• [EXERCISE]: Drop the images; return everything else in the listing below exactly.
### RECORDS FOR THE TASK
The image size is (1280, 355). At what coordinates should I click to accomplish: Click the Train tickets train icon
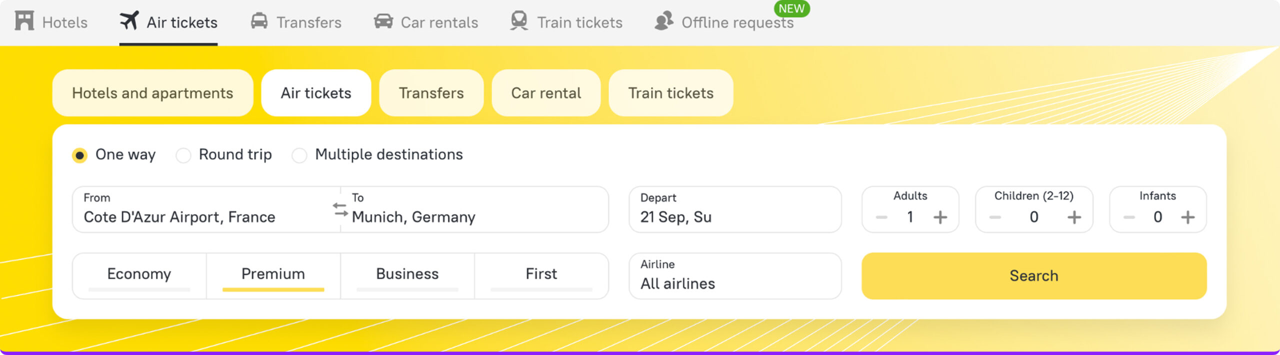[x=519, y=21]
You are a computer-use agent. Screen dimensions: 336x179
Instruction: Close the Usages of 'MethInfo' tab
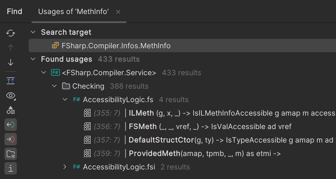118,12
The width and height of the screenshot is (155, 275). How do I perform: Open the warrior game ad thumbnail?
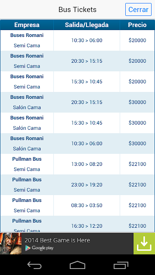(11, 244)
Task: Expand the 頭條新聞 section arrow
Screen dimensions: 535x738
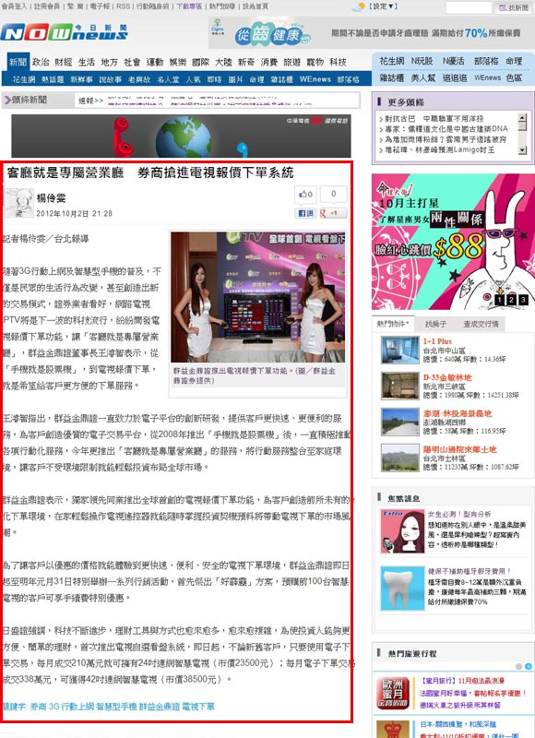Action: point(7,100)
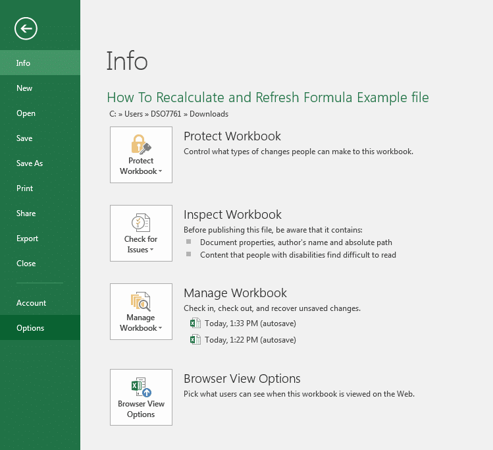Open the Manage Workbook dropdown menu
The image size is (493, 450).
point(161,329)
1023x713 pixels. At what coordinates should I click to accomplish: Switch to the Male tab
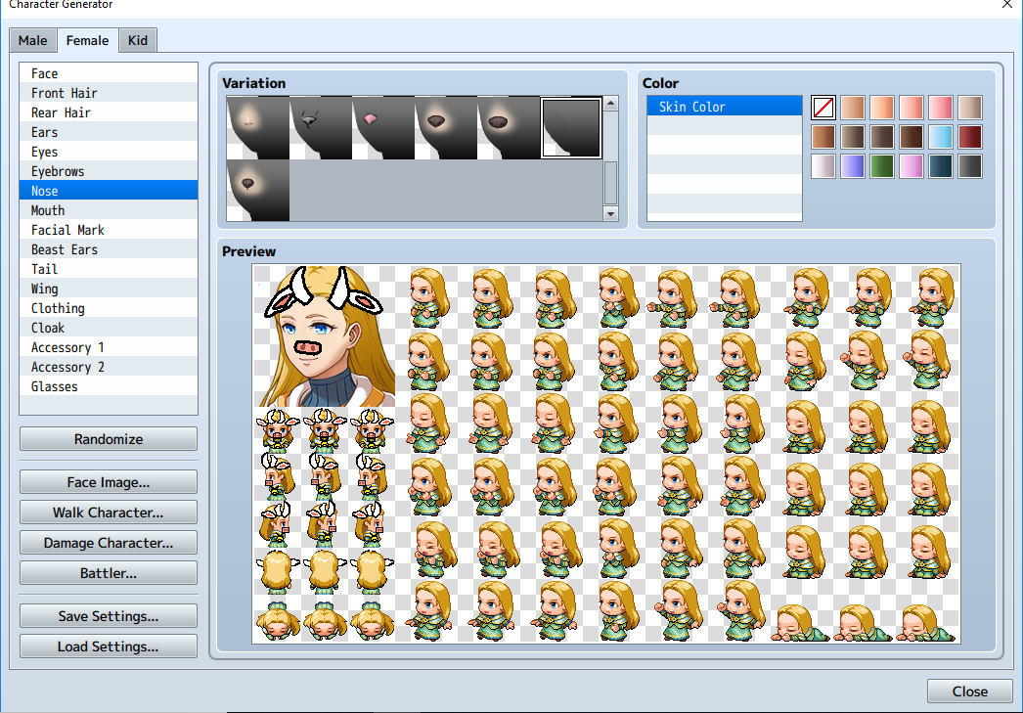tap(32, 40)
######
• [SOLUTION FOR THIS PROBLEM]:
The image size is (1280, 355). At what coordinates should I click to accomplish: Click the Train tickets train icon
[x=519, y=21]
You are a computer-use agent. Screen dimensions: 336x179
Instruction: Close the Usages of 'MethInfo' tab
118,12
The width and height of the screenshot is (155, 275). How do I perform: Open the warrior game ad thumbnail?
(11, 244)
Task: Expand the 頭條新聞 section arrow
Screen dimensions: 535x738
Action: point(7,100)
Open the Manage Workbook dropdown menu
The image size is (493, 450).
point(161,329)
1023x713 pixels. At what coordinates should I click to accomplish: Switch to the Male tab
tap(32, 40)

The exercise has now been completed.